▶ **Supplied data**
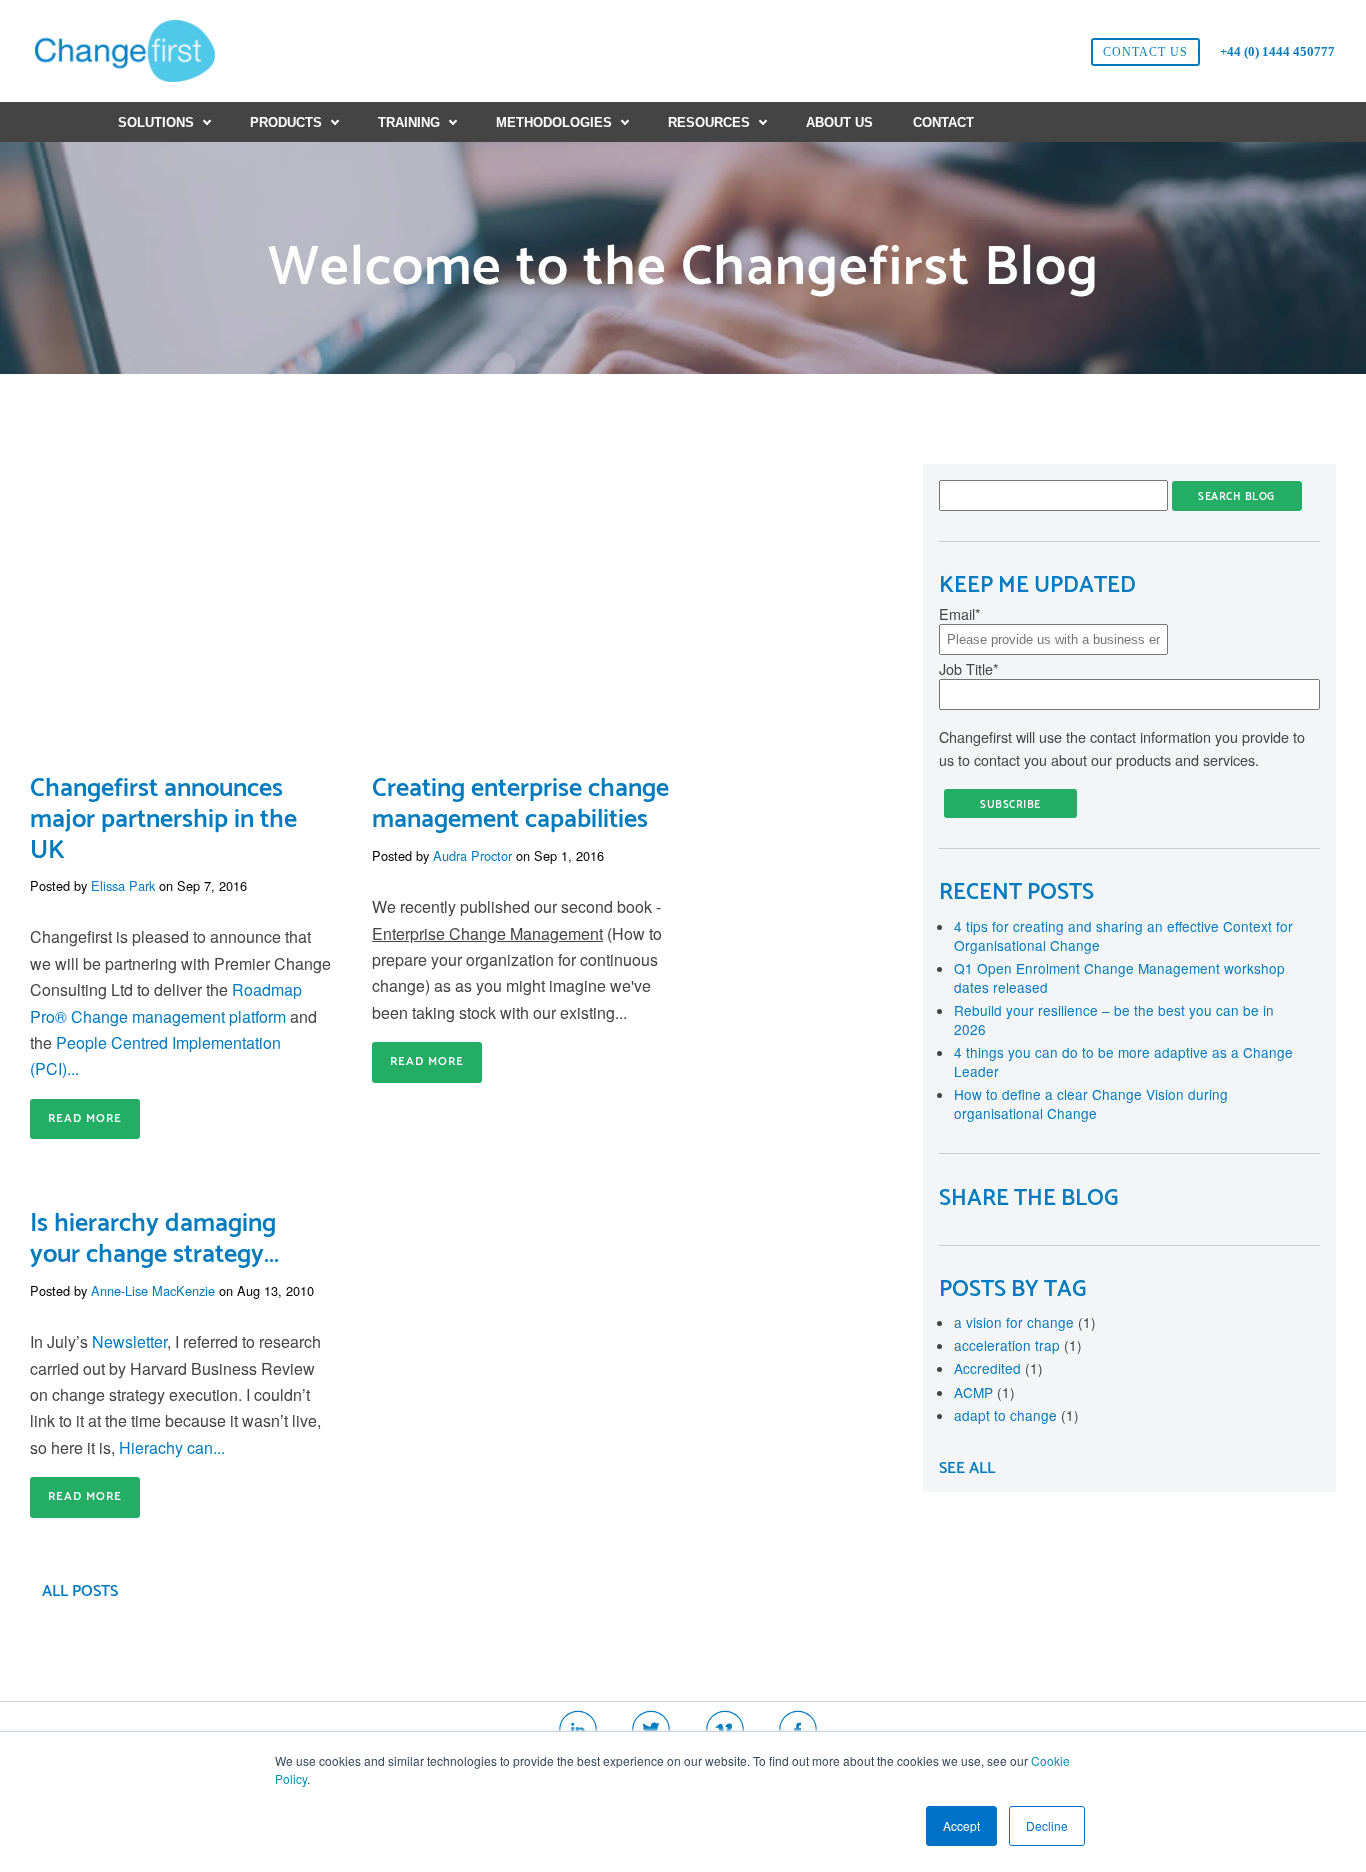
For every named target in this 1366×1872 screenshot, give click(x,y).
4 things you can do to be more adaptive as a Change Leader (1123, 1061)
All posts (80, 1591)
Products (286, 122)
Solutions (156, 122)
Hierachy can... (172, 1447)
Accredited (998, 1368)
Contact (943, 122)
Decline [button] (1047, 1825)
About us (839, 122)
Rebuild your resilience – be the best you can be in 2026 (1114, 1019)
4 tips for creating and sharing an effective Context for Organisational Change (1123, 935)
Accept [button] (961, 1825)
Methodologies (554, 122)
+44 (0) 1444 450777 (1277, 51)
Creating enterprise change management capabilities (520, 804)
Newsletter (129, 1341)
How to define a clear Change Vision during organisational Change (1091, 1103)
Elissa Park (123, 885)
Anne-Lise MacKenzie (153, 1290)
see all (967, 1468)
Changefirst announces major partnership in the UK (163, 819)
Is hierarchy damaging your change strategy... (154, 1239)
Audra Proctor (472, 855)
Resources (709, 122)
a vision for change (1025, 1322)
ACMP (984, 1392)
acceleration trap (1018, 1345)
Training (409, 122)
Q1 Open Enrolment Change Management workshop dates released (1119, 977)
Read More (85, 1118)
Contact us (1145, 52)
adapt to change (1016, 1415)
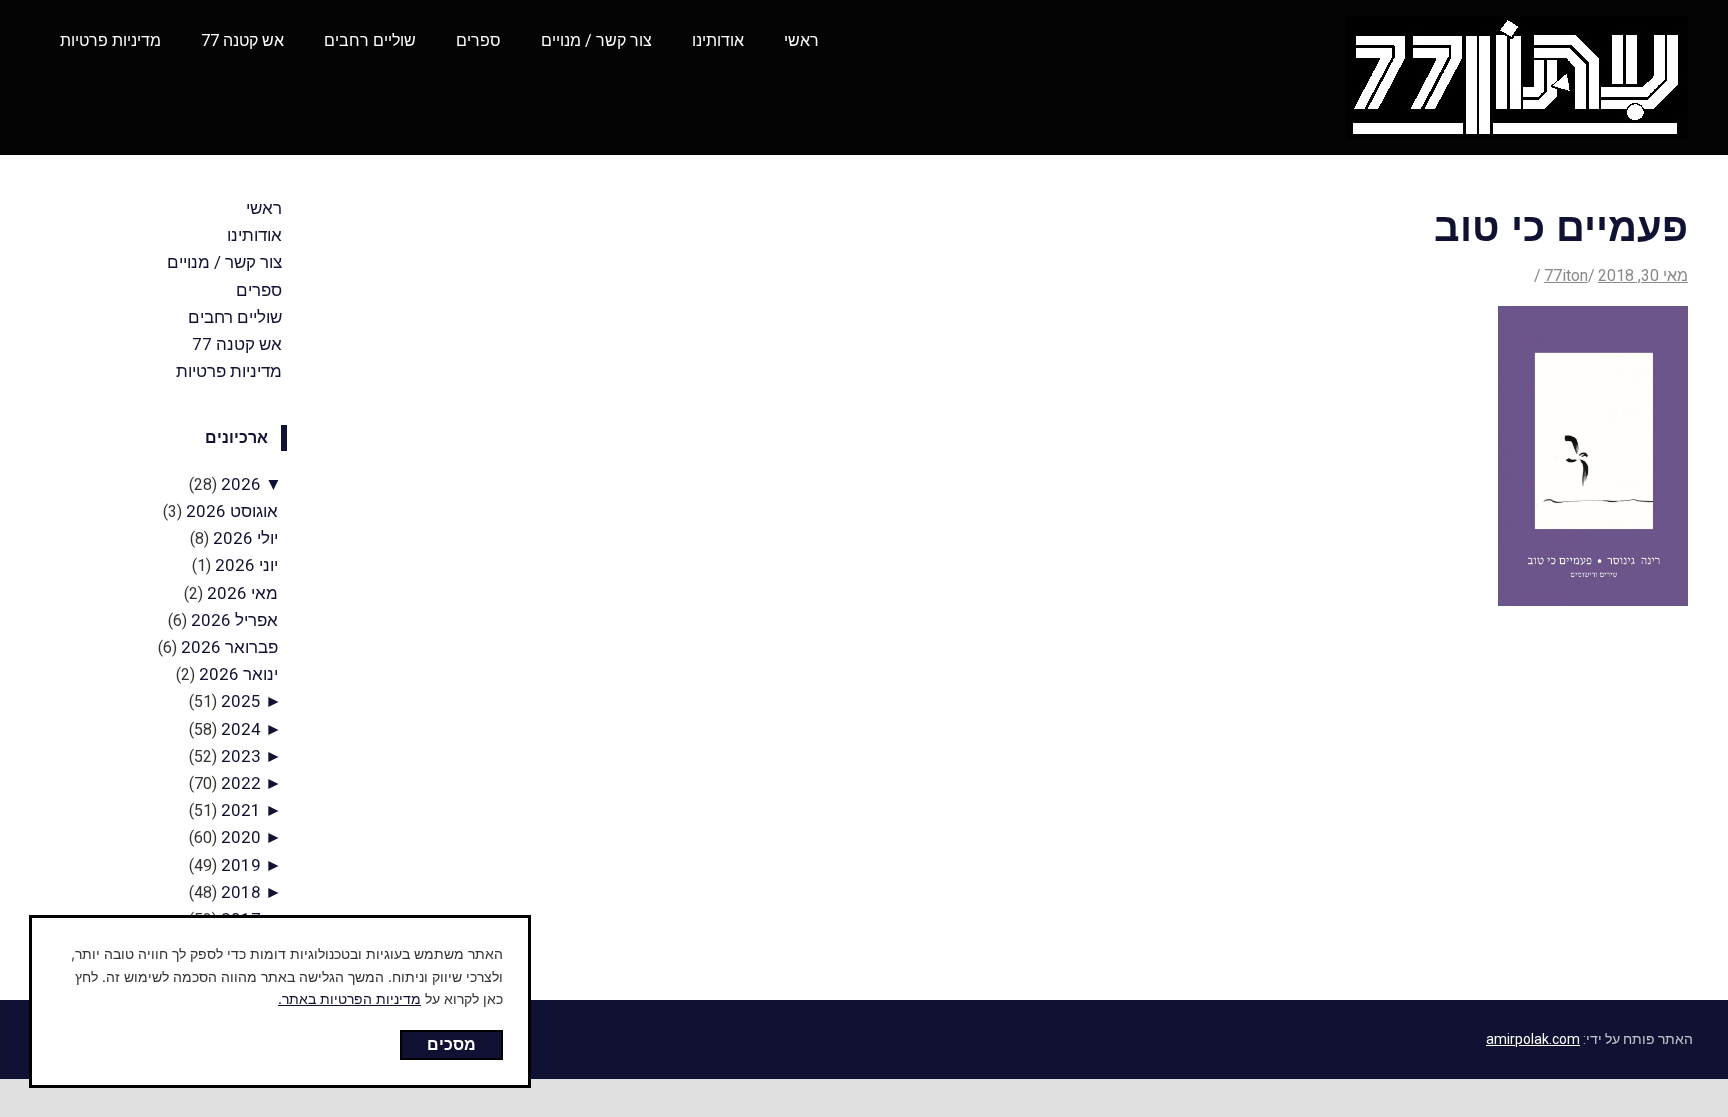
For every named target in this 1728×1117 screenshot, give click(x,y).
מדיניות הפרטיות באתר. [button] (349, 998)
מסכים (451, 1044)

▶ **Task instructions**
None of the images should be copied, but every entry must be given again exactly.

▶ **Task solution**
For every named target in this 1366×1872 screenshot, give click(x,y).
4 things you can do to be more adaptive as a Change Leader (1123, 1061)
All posts (80, 1591)
Products (286, 122)
Solutions (156, 122)
Hierachy can... (172, 1447)
Accredited (998, 1368)
Contact (943, 122)
Decline [button] (1047, 1825)
About us (839, 122)
Rebuild your resilience – be the best you can be in 2026 (1114, 1019)
4 tips for creating and sharing an effective Context for Organisational Change (1123, 935)
Accept [button] (961, 1825)
Methodologies (554, 122)
+44 (0) 1444 450777 (1277, 51)
Creating enterprise change management capabilities (520, 804)
Newsletter (129, 1341)
How to define a clear Change Vision during organisational Change (1091, 1103)
Elissa Park (123, 885)
Anne-Lise MacKenzie (153, 1290)
see all (967, 1468)
Changefirst announces major partnership in the UK (163, 819)
Is hierarchy damaging your change strategy... (154, 1239)
Audra Proctor (472, 855)
Resources (709, 122)
a vision for change (1025, 1322)
ACMP (984, 1392)
acceleration trap (1018, 1345)
Training (409, 122)
Q1 Open Enrolment Change Management workshop dates released (1119, 977)
Read More (85, 1118)
Contact us (1145, 52)
adapt to change (1016, 1415)
For every named target in this 1728×1117 screenshot, give click(x,y).
מדיניות הפרטיות באתר. [button] (349, 998)
מסכים (451, 1044)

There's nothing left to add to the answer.